Aquella laguna existente en Armunia con el tiempo desapareció. Se encontraba justo frente a la casa donde habitaba Esteban Tranche. Es más, un reguero saltarín dejaba, delante de su puerta melodías húmedas. Y la humedad llevaba con ella vida. Vida en la laguna y vida en el regato. Allí, en aquellas aguas, bebían las vacas y, en las aguas claras, lavaban la ropa las lavanderas. Agua relativamente estancada y agua que corría buscando llegar, cuanto antes, a su destino final. Durante los inviernos, los espejos de hielo, en la laguna, se convertían en pistas de patinaje para los niños. Y los juegos continuaban con la llegada de la primavera y en el verano, sin olvidar, eso nunca, el otoño. Ranas y renacuajos, zapateros, libélulas, mariposas, larvas y lombrices, insectos, pajarillos… Algas, musgos, espadañas, lirios, nenúfares, juncos…

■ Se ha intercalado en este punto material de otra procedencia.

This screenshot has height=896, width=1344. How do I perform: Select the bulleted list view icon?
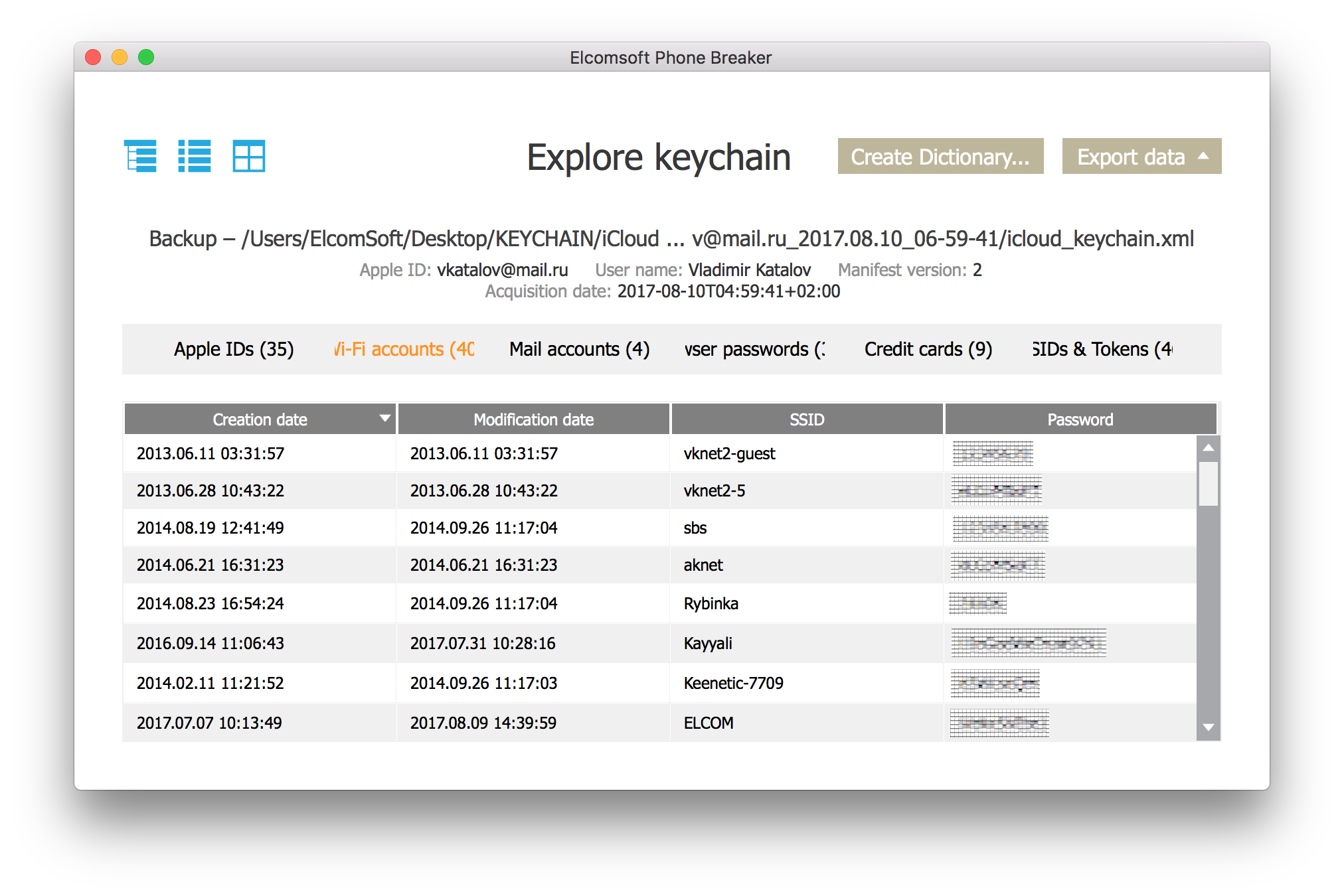tap(195, 157)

–Supongo, Esteban, que tú recuerdes todo esto muy bien. ¿No es así?


–Claro. Cómo no lo voy a recordar, si yo era uno de aquellos niños. Cómo se va a olvidar el croar de las ranas; las más osadas se nos metían en casa. Había tantas que hasta Vicente, el practicante, cojo para más señas, se aprovechaba de ellas. Venía en su bicicleta. Se apeaba y tan solo con un sedal, al que le ataba en la punta un trozo de tela roja, se valía para llevar a la cesta de mimbre una suculenta cena de… ancas de rana. Aquella laguna, la verdad, como tú bien dices, tenía vida.

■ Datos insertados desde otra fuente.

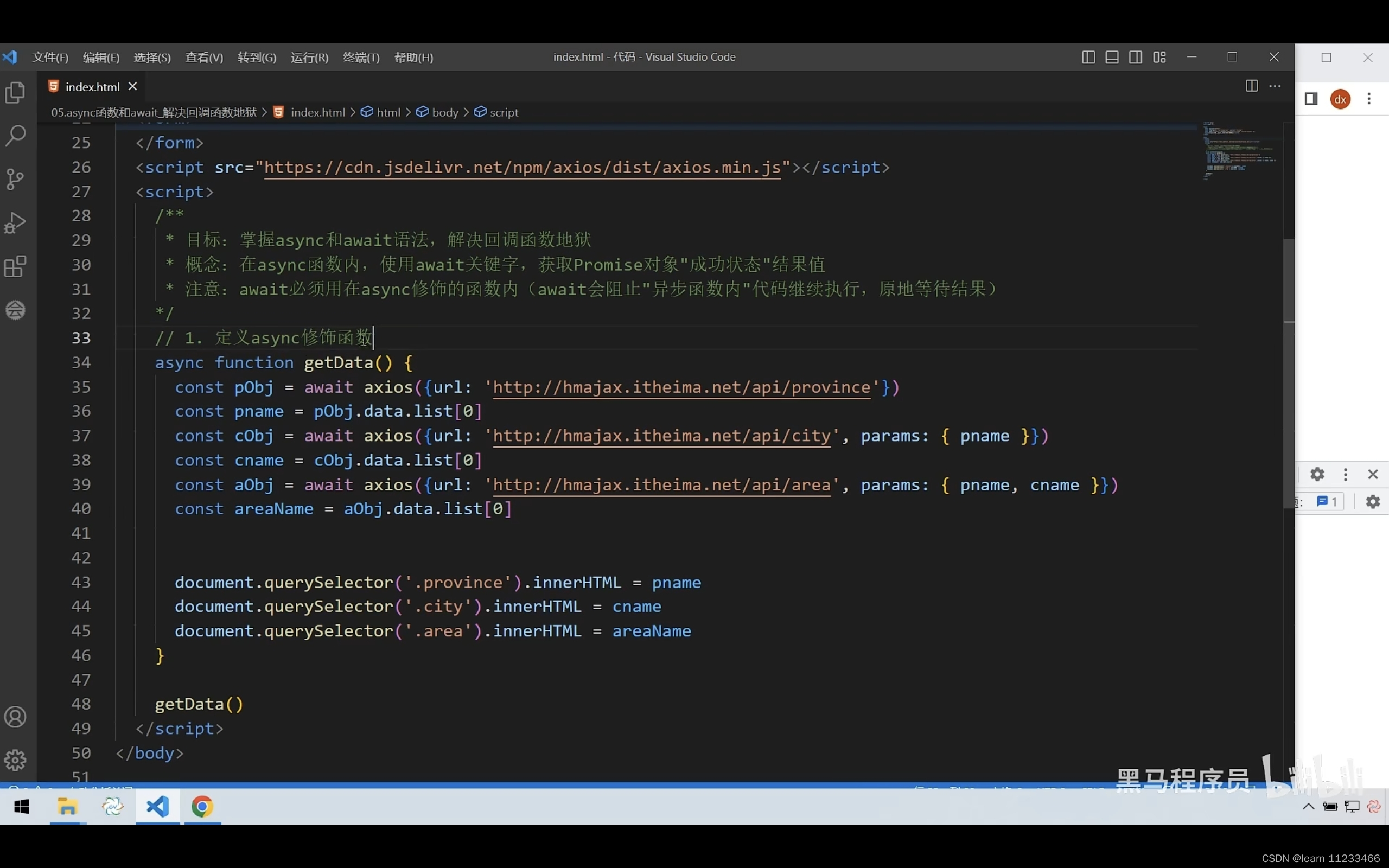
Task: Launch Chrome from the Windows taskbar
Action: click(202, 807)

La vida y el amor de ‘La Laguna’ de Esteban Tranche lleva otra sinfonía que la ha de poner cada uno de los espectadores. Sus cinco metros de altura, de acero corten, fueron manipulados por otro de los grandes escultores que hay en León, Amancio González, quien actuó únicamente como asistente. Y esta ‘Laguna’ pretende recordar a la otra y lo consigue, salvo con una enorme excepción: la falta del líquido elemento, tan necesario para que el croar natural de las ranas, en sus cortejos, vuelva a aparecer en los conciertos nocturnos del estío. El resto, si se mira se ve o, al menos, se intuye. 


Hay en ella, en ‘La Laguna’, tres elementos que no pasan desapercibidos: el humano, el dedicado a la vegetación y el otro, el de los bichos. Dicho así, sin respirar, pudiera parecer una exageración. No lo es. Con total claridad, se ven… 


Veo siluetas humanas que cabalgan con el color del cielo en busca de un destino. Una escalera ayuda, y mucho, a subir a lo alto donde reinan los badajos del viento y se mueve una veleta que, al mismo tiempo, es un pájaro de larga cola, que revolotea en un nido metálico. Hay árboles y arbustos, tal vez fosilizados, pero ‘vivos’ en la mirada, y veo también insectos que llevan los calendarios metamorfoseados en sus ojos y el sabor del polen en sus antenas y alas. Allí descubro ranas que suben, bajan y saltan con deseos de refrescar su amor en el color que, ahora, lleva consigo el agua de la lluvia al salpicar el asfalto.


¿Veis? La obra pública en Armunia, de Esteban Tranche, mantiene viva la vieja laguna. ¡Bendito arte!